Introducing Policy SBOM: A Software Bill of Materials for your Authorization Policies

We’re excited to announce the Policy SBOM feature is now generally available to all Styra DAS customers, giving enterprises transparency and traceability into deployed authorization policies. Just like a software bill of materials (SBOM) is an inventory of the components and dependencies in a software application, a Policy SBOM is an inventory of the policy modules, including their sources, versions, and dependencies, within an Open Policy Agent (OPA) policy bundle.

TLDR

Understanding the Need for a Policy SBOM

In today’s complex enterprise environments, where multiple teams deploy numerous authorization policies across different infrastructure and application layers, managing and understanding the contents of deployed policies becomes increasingly difficult. This is especially true when it comes to traceability and troubleshooting of deployed policy bundles. Previously, when you needed to trace the lineage of a policy or troubleshoot a policy bundle, teams had to manually track down each policy’s origins and dependencies, a process both time-consuming and error-prone In fact, responses to Styra’s 2023 State of Policy as Code Report revealed that 29% of organizations cited difficulty meeting security, compliance, or auditability requirements as their biggest challenge to implementing authorization, while 26% pointed to the challenges of managing policies at a greater scale or complexity.

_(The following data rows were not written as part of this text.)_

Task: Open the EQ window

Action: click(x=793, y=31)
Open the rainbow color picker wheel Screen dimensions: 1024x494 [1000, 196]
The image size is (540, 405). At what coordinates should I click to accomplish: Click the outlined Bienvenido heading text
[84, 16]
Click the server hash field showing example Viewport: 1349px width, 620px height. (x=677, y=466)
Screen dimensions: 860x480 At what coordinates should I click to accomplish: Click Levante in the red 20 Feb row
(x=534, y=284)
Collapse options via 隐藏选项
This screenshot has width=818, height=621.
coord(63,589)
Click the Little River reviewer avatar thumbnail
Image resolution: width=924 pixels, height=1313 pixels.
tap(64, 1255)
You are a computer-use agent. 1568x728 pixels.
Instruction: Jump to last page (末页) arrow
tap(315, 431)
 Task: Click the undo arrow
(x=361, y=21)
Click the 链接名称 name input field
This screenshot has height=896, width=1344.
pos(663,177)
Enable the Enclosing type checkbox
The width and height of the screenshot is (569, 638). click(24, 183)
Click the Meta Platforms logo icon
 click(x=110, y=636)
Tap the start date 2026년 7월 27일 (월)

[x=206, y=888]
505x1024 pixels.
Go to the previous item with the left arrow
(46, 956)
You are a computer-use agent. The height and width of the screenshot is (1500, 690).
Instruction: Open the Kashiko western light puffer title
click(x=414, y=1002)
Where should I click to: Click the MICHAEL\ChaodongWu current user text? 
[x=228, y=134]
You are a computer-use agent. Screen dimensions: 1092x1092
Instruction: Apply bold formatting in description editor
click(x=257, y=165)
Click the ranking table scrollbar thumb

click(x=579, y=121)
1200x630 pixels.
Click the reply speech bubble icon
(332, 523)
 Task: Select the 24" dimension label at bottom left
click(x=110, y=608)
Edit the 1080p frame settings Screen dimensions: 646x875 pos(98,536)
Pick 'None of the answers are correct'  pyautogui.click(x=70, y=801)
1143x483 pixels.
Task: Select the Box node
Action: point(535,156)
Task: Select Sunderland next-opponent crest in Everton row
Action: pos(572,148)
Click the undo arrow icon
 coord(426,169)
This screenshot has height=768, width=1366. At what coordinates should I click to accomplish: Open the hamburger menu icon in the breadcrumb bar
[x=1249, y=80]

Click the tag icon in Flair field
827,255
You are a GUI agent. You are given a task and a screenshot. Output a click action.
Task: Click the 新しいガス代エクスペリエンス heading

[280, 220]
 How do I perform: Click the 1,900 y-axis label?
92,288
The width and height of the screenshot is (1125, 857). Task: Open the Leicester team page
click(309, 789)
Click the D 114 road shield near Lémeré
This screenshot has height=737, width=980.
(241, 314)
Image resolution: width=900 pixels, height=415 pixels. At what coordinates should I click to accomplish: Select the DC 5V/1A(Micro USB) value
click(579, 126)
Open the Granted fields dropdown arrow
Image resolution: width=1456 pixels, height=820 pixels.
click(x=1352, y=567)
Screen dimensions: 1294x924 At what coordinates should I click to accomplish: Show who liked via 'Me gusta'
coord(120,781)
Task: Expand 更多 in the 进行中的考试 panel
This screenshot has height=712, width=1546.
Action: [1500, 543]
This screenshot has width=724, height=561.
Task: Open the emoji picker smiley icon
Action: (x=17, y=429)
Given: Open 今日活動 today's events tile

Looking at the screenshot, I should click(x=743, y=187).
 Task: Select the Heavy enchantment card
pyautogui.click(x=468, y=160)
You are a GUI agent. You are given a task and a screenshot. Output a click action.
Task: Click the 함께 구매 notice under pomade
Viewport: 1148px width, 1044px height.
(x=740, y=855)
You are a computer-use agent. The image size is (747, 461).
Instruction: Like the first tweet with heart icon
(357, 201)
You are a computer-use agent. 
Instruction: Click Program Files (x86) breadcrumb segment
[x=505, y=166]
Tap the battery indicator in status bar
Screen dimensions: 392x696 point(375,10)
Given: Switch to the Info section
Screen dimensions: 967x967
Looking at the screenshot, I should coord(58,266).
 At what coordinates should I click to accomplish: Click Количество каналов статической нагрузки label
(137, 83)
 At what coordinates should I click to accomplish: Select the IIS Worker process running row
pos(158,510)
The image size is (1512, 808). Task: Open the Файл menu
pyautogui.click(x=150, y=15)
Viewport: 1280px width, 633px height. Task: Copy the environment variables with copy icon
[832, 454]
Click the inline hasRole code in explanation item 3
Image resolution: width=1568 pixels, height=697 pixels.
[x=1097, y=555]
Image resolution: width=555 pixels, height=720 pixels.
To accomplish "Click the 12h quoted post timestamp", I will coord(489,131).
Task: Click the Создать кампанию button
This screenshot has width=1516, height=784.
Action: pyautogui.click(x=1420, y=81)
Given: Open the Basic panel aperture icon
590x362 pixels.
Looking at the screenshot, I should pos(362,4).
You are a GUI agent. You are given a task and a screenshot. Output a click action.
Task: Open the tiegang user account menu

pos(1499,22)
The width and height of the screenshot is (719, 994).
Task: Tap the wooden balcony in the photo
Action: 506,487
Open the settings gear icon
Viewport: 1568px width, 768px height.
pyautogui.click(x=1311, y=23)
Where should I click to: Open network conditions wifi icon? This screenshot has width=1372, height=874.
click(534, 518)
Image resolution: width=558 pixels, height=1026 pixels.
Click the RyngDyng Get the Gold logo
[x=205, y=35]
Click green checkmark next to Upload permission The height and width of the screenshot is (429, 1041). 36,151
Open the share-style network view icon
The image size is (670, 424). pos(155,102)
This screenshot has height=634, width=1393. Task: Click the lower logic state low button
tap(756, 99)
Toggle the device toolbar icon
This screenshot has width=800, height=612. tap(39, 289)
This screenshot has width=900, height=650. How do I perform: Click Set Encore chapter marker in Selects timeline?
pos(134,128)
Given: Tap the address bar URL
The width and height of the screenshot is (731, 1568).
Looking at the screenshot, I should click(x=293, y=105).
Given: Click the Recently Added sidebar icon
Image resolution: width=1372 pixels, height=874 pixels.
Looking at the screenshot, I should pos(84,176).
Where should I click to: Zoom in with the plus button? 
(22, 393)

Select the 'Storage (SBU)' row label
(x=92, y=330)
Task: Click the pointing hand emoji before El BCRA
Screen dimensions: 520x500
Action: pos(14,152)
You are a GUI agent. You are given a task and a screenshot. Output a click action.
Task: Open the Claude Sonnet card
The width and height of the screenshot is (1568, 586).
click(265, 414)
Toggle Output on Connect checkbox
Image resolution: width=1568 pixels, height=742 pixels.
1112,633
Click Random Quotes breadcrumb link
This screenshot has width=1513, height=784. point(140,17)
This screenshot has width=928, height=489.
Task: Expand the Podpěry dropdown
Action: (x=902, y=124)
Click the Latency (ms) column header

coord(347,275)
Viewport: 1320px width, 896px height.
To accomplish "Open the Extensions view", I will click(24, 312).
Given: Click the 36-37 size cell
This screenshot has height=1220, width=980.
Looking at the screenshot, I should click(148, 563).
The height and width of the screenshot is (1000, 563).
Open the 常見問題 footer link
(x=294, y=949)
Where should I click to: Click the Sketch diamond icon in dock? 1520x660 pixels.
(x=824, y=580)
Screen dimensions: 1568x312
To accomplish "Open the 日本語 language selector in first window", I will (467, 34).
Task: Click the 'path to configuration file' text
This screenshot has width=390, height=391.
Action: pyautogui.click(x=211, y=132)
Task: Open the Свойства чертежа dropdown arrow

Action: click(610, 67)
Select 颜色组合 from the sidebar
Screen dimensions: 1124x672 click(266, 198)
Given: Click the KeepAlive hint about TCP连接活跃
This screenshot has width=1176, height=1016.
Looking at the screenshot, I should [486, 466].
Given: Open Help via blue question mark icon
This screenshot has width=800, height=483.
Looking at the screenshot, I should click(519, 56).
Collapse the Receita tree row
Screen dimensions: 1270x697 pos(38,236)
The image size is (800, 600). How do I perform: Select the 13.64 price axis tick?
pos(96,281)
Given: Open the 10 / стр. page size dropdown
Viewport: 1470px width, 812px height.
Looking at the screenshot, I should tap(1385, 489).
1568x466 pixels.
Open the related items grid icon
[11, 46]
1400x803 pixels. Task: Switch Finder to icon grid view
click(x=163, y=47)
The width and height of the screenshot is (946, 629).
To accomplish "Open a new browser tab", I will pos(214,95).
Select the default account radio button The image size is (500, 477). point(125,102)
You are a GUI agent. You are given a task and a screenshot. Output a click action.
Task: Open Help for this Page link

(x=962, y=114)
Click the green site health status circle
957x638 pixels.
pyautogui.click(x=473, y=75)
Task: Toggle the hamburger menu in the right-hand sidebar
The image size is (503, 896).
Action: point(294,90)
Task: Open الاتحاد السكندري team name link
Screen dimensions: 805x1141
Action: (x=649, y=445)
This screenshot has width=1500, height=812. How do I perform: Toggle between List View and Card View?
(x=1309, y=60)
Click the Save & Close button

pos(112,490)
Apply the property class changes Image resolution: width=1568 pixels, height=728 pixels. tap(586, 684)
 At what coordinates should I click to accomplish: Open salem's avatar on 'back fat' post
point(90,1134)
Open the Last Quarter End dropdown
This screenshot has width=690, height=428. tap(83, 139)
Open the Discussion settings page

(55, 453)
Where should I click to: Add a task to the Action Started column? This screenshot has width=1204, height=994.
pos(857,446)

The introduction of the Policy SBOM in Styra Declarative Authorization Service (DAS) addresses these challenges. Designed for organizations seeking to centrally manage policies from multiple teams and sources, the Policy SBOM provides a structured and automated way to maintain visibility and control over the policies deployed within their systems.

How It Works

A key feature of Styra DAS is the ability to define policies at various levels of hierarchy by using Systems, Stacks, and Libraries. This policy hierarchy allows teams to abstract and share common functionality using Libraries and enforce higher-level organizational policy requirements or foundational policies in Stacks, while Systems contain policies specific to the Policy Enforcement Point (PEP) and the associated team or application.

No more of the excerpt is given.